ASSIGNMENT:
Copy nothing but the lines below running from the line containing "Viewport: 762px width, 532px height." through the line containing "Select the Poem Completion icon in Hub", both end lines included.

STORED DATA:
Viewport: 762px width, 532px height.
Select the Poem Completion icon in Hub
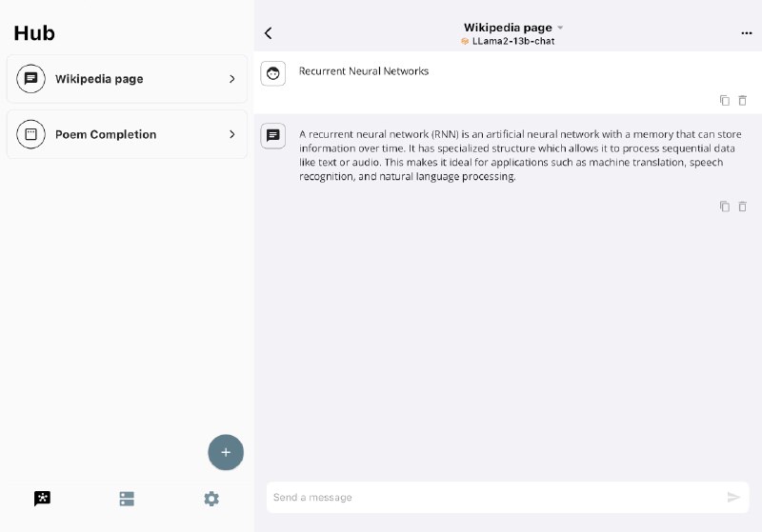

--

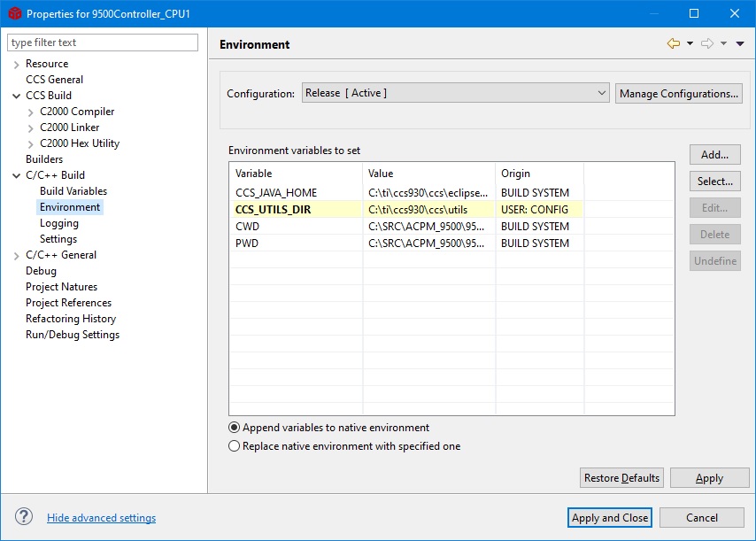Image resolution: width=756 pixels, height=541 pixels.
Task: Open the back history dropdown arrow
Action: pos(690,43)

---

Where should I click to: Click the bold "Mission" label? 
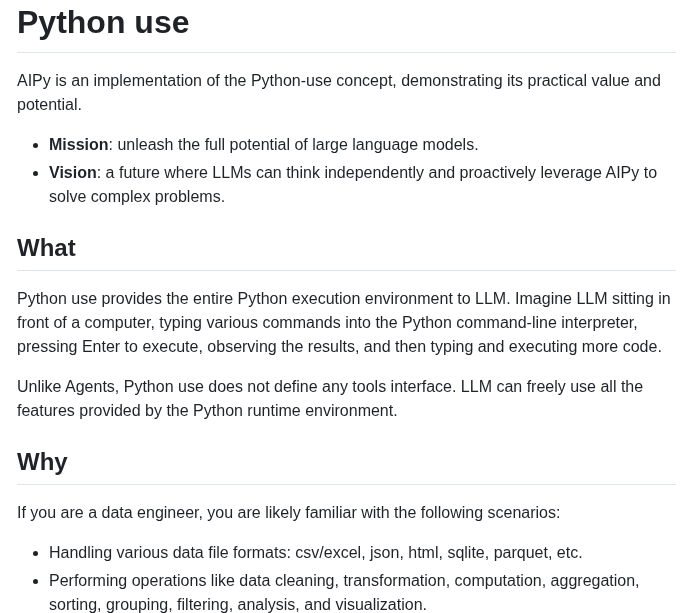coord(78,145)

WRITTEN SOLUTION:
Viewport: 762px width, 532px height.
Select the Poem Completion icon in Hub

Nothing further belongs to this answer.